One of my friends always cooks a curry on Christmas day. She gets some naan breads, samosas and side dishes to go with it. Her family love it and she reckons it's less faff than a Christmas dinner even though she does it from scratch.

I agree going out for Christmas dinner may potentially mean less stress but then again, as you're grieving, you may not feel like going out.

You could always do a smallish buffet, cold meats, nice bread, cheese board, crudités and dips etc and everyone helps themselves...kids tend to like things they can pick at and you can get some lovely pre-prepared 'party food' so there's very little cooking involved.

Livelovebehappy Sat 12-Nov-16 11:10:38

Think that in the circumstances one extra person for dinner (your DM) isn't going to impact too much, and when you've lost someone close to you it just feels nice to get together as a family on a special day. I'm guessing you have a cooked lunch normally on a Sunday, which is the day Xmas day falls on this year, so why not just have a 'sunday' roast with a couple of ready made puds.

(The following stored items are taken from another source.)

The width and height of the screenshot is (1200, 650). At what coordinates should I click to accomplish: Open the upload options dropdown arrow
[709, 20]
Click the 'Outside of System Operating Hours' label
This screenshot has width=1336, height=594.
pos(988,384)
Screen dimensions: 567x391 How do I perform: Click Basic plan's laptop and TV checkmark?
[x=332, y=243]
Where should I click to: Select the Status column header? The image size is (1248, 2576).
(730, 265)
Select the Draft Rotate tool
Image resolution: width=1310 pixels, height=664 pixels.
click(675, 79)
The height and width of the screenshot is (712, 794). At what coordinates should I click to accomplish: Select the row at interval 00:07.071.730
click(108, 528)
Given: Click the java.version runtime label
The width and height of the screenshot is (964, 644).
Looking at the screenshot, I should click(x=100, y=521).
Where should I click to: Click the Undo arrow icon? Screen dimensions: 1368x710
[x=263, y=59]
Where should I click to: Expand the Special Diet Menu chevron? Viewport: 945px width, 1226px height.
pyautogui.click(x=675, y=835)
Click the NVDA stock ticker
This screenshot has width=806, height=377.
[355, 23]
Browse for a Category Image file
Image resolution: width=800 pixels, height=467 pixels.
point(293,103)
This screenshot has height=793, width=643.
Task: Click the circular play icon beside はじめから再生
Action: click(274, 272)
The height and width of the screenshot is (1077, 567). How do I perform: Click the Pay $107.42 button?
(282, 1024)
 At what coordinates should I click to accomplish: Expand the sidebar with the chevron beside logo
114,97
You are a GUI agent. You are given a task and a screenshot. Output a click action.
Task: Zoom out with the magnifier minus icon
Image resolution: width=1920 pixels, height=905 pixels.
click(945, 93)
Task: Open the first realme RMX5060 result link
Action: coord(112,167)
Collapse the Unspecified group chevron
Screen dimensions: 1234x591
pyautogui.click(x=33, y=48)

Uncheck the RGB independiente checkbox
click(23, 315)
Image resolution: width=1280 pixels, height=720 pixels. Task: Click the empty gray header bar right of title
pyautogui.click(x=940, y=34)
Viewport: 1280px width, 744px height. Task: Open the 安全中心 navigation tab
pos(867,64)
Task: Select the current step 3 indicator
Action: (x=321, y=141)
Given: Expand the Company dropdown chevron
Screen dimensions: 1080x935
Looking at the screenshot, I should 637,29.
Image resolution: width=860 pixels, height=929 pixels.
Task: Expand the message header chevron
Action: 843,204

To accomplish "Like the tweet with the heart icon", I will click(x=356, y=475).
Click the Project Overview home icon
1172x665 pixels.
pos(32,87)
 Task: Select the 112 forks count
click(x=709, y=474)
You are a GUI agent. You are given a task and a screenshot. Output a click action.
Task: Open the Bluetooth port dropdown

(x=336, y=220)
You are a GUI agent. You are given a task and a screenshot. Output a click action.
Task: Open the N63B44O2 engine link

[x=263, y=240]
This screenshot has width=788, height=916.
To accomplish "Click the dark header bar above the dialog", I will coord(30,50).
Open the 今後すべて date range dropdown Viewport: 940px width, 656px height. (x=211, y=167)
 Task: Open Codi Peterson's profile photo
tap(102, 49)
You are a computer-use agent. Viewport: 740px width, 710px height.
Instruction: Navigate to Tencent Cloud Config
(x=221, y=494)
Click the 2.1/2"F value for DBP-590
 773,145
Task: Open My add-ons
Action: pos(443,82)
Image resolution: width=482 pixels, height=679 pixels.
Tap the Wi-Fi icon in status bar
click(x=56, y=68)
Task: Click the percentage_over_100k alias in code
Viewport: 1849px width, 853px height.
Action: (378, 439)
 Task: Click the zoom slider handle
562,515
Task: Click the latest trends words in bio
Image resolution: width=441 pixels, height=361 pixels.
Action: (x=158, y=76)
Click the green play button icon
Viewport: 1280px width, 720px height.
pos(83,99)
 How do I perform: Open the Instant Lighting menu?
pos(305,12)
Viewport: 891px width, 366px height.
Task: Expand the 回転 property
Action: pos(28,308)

Speaking from experience it's always hard celebrating things like Xmas when you've lost family that year, and having family around you is comforting.

HearTheThunderRoar Sat 12-Nov-16 11:12:22

We've done all sorts of Christmas over the years, due to work schedules, who else (extended family) is around for Christmas etc.

I don't think I've bothered to do the big Christmas dinners all on my own, certainly not in the last 20 years anyway as I just can't be arsed. We do pot luck / bring a plate if we have big family Christmas with my family which means it doesnt fall on just one person, whoever's hosting organise the meat really.

However if we're at home and it's just me and DD then I just get a nice cut of meat (normally lamb, but have had fish in the past), do some veg and salad. I'll make something nice for pudding, along with the usual Christmas treats such as yummy chocolates, crisps, ice cream, biscuits etc. Tbh for the two of us, I cannot be arsed to do the turkey dinner, we would be eating leftovers until February grin It's really lovely, no stress.

SantanaBinLorry Sat 12-Nov-16 11:15:09

Sorry for your loss OP.
I gave up on the stress of a big meal a few years ago, and on ly do it if I fancy it.
This year we are getting chinese take away banquet. Buying the day before, cooling then reheating on chrimbo day. Really looking forward to the ease of it all.

Tattyhabits Sat 12-Nov-16 12:20:14

I make a stew the day before, leave it in the oven with some baked potatoes and we walk to our local pub with our (grown up) children and MIL. For years and years I did 'proper' Christmas dinners and I tried so hard to make it perfect (it never was) and I used to dread it. I look forward to Christmas now, wish I'd done it years ago!